More than anything, Olegario says he's glad his young daughter wasn't in the tub when the panel broke. But Olegario and his wife, Reyna, say they'll take their landlord to small-claims court, citing his failure to fix a problem they had complained about for eight months. Although the couple pays $475 per month in rent, their walls have dry rot, a bedroom window is broken, and neither the oven nor the garbage disposal works. Olegario offered to paint the apartment himself-if the owner provided paint and brushes-but to no avail.
Across the street, Antonia Mendoza has lived for five months in a one-bedroom apartment. She says she pays $550 per month but has no hot water. Mendoza's building also boasts crumbling staircases and exposed drywall.
Last year, Anaheim officials announced they would clean up Jeffrey-Lynne, transforming the crime- and blight-plagued barrio into a safer, more suburban-seeming community. As a centerpiece of that effort, officials said they would get tough on landlords who violate the city's building codes. But critics charge that hasn't happened. Instead, they say, city officials have opted to crack down on "nuisance" violations. While homes crumble, city officials and police have targeted street vendors, noise and on-street parking.
As Mendoza spoke, a white pickup truck bearing the logo of the Anaheim code-enforcement division pulled up to the curb. The truck wasn't there to investigate Mendoza's water problem or the holes in her walls. The driver had spotted several parked cars that will soon be in violation of the city's new on-street-parking ban. A few minutes later, the truck moved on, having left a row of cars with written warnings.
For the past several weeks, the city has implemented a rolling parking ban on the streets of Jeffrey-Lynne and has urged residents to park their cars in garages. But many in the densely populated community use garages for storage and car repairs-even living space.
"The city's community-development agency and code-enforcement division have never expressed concern about the living conditions in substandard housing in Jeffrey-Lynne," insisted Duane Roberts, a Green Party activist. "They're more concerned about whether a vendor stays in the same parking space for more than 10 minutes."
"The city is not enforcing the [building] codes," complained Francisco Ceja, a Jeffrey-Lynne resident and member of United Neighborhoods, a community-activist group. "Owners don't want to put any more money into the buildings. The only people suffering are the tenants. They still have to pay the same rent."
The city's official response to such criticism is to point out that it has already begun criminal proceedings against five landlords who own property in Jeffrey-Lynne and that five other cases are in the courts.
The problem, said code-enforcement manager John Poole, is that attacking errant landlords takes "years to accomplish," while parking-code enforcement "is very immediate."
"In this country, you have the right to appeal and defend yourself in court," said Poole. "We've not had cooperation from a number of owners.
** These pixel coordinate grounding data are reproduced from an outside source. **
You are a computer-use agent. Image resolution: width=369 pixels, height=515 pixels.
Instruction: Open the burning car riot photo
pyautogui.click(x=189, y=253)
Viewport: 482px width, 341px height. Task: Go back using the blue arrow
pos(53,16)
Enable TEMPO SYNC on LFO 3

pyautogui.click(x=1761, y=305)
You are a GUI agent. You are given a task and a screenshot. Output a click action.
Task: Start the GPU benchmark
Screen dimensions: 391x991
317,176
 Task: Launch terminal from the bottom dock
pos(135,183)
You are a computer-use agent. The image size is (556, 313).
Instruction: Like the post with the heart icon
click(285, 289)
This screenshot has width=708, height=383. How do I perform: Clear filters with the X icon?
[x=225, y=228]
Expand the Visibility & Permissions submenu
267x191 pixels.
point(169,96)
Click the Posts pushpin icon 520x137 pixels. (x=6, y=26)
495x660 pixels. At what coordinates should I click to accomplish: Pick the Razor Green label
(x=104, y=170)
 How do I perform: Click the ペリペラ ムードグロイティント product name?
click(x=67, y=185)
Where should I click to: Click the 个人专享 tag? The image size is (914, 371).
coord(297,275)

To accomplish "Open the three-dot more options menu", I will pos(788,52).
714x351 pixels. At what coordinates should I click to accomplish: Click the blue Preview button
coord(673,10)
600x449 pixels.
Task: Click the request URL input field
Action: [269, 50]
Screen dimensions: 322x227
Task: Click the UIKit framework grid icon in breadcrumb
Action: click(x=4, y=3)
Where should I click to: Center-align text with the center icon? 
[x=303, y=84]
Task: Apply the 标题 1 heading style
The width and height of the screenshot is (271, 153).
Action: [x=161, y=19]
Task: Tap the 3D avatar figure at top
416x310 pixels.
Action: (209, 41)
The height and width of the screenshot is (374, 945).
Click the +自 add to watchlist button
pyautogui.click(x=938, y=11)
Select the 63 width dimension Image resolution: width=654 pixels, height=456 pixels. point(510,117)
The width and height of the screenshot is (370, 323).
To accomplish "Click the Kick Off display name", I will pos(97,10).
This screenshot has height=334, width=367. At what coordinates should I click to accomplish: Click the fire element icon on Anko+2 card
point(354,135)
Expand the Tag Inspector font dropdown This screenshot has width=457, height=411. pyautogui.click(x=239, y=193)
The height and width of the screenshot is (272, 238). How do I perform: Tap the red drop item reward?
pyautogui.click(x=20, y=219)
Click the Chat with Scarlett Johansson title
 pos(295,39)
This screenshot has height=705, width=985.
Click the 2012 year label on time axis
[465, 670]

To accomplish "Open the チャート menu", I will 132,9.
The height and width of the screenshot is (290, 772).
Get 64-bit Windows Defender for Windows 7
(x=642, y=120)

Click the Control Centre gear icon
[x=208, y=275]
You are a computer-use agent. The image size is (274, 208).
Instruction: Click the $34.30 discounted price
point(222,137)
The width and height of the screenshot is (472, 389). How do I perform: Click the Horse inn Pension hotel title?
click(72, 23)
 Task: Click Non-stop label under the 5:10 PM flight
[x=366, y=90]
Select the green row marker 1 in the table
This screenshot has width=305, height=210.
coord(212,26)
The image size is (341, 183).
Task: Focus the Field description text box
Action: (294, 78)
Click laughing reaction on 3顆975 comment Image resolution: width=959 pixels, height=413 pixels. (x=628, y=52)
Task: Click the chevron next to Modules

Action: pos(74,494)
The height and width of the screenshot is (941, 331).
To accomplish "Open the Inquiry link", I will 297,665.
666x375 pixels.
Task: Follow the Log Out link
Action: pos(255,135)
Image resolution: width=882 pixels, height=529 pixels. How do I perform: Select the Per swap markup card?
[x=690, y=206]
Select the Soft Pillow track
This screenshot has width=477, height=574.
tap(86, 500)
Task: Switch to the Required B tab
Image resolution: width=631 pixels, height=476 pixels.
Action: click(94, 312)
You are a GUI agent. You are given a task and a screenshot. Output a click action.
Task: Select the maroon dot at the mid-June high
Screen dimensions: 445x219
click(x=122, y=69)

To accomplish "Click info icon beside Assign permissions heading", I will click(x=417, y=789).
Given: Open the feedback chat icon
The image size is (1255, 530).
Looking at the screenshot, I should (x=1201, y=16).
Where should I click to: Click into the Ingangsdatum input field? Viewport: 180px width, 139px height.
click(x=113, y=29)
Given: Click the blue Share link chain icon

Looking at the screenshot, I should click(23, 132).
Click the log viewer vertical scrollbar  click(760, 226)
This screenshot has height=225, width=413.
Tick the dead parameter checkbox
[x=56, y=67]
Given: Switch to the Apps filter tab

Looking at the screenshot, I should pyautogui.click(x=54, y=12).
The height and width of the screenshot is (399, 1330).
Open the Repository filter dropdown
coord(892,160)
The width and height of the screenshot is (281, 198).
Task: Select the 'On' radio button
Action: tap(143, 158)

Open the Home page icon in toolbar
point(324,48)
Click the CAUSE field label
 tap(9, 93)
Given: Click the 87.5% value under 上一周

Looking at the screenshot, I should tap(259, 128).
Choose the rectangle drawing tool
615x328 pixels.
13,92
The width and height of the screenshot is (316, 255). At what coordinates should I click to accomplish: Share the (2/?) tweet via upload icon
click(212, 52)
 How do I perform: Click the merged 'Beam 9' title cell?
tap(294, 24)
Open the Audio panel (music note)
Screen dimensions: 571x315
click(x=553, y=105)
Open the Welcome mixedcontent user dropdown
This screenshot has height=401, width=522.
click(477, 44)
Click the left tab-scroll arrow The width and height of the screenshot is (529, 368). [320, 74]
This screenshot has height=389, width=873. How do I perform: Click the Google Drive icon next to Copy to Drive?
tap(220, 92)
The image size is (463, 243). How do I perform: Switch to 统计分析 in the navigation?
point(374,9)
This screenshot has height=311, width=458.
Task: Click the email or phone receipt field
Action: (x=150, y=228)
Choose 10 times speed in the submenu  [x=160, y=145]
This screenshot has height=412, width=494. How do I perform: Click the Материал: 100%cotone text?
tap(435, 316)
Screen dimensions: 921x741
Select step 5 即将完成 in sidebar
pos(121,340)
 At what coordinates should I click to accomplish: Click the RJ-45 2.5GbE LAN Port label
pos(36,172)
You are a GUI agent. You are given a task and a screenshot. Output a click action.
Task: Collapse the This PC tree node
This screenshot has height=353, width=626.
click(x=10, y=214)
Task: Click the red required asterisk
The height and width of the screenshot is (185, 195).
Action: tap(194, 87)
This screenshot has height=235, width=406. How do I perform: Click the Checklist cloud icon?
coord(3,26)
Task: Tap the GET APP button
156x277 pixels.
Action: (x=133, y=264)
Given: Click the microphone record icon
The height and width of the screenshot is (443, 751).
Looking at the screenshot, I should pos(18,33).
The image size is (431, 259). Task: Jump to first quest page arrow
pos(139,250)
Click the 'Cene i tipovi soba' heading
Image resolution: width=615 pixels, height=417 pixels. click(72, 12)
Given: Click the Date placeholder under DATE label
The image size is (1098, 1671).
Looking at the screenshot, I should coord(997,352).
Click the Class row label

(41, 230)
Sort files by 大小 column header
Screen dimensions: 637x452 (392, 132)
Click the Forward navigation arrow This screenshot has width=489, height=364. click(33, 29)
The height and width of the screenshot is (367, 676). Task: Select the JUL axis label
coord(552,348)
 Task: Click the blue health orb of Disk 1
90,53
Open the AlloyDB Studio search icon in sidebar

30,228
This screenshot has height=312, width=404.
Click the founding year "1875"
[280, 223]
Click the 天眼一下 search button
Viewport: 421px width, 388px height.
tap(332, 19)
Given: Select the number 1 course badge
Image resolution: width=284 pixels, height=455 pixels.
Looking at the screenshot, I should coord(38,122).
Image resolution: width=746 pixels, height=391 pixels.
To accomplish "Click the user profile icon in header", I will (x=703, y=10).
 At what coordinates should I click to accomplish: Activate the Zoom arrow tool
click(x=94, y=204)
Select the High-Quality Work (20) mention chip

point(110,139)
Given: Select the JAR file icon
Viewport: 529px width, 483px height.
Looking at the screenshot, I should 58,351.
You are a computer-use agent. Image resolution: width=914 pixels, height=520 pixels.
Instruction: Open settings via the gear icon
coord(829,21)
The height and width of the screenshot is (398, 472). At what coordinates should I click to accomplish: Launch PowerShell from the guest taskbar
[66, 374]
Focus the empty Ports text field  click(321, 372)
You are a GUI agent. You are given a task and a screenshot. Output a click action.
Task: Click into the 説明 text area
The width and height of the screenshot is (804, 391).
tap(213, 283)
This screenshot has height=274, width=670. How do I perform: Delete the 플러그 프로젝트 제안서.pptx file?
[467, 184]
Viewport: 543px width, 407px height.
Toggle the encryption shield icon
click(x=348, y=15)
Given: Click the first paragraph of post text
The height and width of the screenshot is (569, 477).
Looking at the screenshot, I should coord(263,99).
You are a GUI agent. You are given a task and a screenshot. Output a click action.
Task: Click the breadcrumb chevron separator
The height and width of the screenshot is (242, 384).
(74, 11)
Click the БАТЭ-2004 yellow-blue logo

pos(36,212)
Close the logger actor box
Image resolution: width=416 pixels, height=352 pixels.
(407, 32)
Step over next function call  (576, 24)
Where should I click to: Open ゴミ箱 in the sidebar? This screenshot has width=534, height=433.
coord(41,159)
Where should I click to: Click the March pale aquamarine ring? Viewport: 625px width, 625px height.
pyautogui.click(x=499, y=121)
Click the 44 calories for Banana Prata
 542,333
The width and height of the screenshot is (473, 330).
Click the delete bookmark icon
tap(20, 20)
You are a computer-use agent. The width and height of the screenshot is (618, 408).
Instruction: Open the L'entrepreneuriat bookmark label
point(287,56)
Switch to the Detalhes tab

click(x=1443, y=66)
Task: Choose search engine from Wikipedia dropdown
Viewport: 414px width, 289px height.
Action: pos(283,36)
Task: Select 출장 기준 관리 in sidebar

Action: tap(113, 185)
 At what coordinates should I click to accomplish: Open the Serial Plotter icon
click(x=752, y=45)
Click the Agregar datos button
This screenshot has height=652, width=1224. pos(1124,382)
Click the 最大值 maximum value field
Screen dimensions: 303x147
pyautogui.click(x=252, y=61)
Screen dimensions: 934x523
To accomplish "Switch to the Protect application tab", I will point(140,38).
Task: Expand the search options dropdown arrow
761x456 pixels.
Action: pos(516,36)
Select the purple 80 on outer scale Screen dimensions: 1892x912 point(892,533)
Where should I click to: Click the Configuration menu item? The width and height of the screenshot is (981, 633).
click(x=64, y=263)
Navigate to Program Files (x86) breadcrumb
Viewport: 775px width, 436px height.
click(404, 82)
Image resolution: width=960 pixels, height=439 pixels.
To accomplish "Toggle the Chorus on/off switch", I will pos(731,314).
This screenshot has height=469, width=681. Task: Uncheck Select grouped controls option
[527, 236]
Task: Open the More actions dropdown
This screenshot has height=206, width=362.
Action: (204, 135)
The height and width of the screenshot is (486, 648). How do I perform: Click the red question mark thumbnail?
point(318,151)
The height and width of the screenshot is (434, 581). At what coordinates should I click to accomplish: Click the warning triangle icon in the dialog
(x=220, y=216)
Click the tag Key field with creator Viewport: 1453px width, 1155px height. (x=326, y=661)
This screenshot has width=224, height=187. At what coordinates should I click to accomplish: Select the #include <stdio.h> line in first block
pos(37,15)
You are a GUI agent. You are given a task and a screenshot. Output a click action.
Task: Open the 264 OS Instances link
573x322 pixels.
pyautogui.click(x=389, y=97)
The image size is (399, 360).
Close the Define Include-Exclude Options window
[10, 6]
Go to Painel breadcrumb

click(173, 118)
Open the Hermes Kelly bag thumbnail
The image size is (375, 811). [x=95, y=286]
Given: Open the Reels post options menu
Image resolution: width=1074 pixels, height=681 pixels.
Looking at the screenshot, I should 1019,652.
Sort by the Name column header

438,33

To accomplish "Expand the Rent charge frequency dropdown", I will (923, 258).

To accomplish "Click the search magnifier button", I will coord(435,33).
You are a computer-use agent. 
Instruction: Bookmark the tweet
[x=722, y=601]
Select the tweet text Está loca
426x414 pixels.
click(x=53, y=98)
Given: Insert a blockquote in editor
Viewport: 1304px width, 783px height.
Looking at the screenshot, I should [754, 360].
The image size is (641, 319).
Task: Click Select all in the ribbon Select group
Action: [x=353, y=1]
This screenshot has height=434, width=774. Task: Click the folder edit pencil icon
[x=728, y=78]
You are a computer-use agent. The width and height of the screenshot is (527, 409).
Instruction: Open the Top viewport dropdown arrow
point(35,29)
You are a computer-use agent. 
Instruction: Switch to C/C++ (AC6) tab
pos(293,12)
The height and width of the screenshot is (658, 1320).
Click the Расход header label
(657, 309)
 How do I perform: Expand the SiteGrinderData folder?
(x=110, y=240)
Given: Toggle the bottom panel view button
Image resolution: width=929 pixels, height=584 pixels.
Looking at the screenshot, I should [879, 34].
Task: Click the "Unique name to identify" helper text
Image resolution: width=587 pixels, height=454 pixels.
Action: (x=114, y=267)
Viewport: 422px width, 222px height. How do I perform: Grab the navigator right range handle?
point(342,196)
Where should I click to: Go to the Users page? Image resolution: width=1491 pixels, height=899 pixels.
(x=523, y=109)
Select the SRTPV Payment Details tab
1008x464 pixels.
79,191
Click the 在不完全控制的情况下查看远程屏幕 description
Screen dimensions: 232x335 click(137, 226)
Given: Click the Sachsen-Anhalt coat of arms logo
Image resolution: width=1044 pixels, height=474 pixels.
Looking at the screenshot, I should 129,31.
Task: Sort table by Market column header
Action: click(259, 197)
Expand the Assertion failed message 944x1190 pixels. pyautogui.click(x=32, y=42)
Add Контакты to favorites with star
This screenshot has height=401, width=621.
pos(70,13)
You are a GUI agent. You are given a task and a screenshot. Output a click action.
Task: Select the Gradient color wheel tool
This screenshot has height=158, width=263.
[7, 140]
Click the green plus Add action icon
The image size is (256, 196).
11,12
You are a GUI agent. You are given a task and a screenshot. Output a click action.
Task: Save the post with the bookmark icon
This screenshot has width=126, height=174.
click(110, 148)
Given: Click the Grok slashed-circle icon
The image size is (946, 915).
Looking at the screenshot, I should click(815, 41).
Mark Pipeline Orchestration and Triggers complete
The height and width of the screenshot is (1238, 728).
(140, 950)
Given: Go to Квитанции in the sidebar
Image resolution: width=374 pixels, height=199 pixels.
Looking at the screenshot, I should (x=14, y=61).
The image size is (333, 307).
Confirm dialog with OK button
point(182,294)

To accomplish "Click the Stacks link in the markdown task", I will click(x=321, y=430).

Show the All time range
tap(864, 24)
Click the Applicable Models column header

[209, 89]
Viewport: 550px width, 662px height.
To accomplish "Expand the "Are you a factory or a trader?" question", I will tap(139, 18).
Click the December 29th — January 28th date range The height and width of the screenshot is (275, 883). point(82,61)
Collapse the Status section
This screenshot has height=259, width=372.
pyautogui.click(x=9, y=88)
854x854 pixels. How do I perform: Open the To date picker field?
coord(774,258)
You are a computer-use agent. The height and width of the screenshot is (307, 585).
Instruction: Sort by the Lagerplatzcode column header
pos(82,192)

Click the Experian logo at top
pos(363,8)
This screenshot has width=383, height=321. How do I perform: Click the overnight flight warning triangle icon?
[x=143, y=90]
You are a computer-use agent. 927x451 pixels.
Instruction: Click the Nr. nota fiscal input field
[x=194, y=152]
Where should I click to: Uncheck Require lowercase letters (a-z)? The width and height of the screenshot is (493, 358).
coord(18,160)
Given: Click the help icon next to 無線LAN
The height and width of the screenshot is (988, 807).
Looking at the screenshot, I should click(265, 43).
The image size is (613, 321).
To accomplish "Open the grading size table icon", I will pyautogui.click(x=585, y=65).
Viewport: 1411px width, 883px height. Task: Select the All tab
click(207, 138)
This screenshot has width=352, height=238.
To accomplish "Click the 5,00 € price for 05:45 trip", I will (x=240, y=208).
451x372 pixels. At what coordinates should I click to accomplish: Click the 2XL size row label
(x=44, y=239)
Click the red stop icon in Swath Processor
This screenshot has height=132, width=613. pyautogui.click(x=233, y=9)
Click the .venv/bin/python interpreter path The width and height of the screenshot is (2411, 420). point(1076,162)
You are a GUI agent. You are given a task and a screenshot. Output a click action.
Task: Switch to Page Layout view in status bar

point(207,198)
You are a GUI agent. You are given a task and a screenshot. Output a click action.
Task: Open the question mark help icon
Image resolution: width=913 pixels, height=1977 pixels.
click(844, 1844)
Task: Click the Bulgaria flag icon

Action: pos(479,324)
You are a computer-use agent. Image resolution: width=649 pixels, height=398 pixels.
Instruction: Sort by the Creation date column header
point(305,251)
The tragedy is that what they spend in legal fees could really help out with repairing their property. We're challenging them, but it takes time."
"It's easier for residents to park on the street," Poole acknowledged. "But we know that if you take away on-street parking, the drug dealers will disappear. They usually like to drive up, park their cars and stand around. If the whole block is full of cars, then how are you going to be able to tell them apart from everyone else?"
Critics say such drug-war logic betrays the city's real objective in redeveloping the neighborhood. "They say it's to lower crime, but it's really about density," asserted Roberts. "The city wants to reduce the number of people living in this community. When you ban on-street parking, you make it virtually impossible for these working families -many of whom have more than one car-to stay in the community."
While Poole denies the parking ban is designed to push residents out of the neighborhood, he admits that reducing population is one of the city's primary goals for Jeffrey-Lynne.
"Certainly, density does need to be reduced," Poole said. "We can't have people living in garages." He added that the city has sponsored garage-cleanup campaigns, even going so far as to offer free towing services to people with inoperable vehicles. "We're trying to do everything we can to make things better," he said.